Problem requirements
Transcribe everything in the records, dropping and changing nothing.

BEGIN

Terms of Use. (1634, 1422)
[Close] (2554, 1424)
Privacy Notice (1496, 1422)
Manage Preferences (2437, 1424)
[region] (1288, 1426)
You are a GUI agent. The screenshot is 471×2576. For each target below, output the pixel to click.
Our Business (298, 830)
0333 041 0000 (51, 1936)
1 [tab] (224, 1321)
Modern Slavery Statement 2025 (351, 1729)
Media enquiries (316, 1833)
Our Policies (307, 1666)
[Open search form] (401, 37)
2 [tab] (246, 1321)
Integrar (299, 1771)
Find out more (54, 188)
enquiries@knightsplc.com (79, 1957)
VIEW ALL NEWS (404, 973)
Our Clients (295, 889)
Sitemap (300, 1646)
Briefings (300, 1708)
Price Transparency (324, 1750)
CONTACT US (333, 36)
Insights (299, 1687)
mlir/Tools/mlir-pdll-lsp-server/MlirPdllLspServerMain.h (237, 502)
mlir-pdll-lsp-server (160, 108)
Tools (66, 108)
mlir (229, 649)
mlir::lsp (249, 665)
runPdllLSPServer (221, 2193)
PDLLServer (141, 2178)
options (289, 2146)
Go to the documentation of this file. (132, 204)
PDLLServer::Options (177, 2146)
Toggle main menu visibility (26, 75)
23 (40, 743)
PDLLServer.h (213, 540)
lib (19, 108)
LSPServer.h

END

Solved problem
Terms of Use. (1634, 1422)
[Close] (2554, 1424)
Privacy Notice (1496, 1422)
Manage Preferences (2437, 1424)
[region] (1288, 1426)
You are a GUI agent. The screenshot is 471×2576. For each target below, output the pixel to click.
Our Business (298, 830)
0333 041 0000 (51, 1936)
1 [tab] (224, 1321)
Modern Slavery Statement 2025 (351, 1729)
Media enquiries (316, 1833)
Our Policies (307, 1666)
[Open search form] (401, 37)
2 [tab] (246, 1321)
Integrar (299, 1771)
Find out more (54, 188)
enquiries@knightsplc.com (79, 1957)
VIEW ALL NEWS (404, 973)
Our Clients (295, 889)
Sitemap (300, 1646)
Briefings (300, 1708)
Price Transparency (324, 1750)
CONTACT US (333, 36)
Insights (299, 1687)
mlir/Tools/mlir-pdll-lsp-server/MlirPdllLspServerMain.h (237, 502)
mlir-pdll-lsp-server (160, 108)
Tools (66, 108)
mlir (229, 649)
mlir::lsp (249, 665)
runPdllLSPServer (221, 2193)
PDLLServer (141, 2178)
options (289, 2146)
Go to the documentation of this file. (132, 204)
PDLLServer::Options (177, 2146)
Toggle main menu visibility (26, 75)
23 (40, 743)
PDLLServer.h (213, 540)
lib (19, 108)
LSPServer.h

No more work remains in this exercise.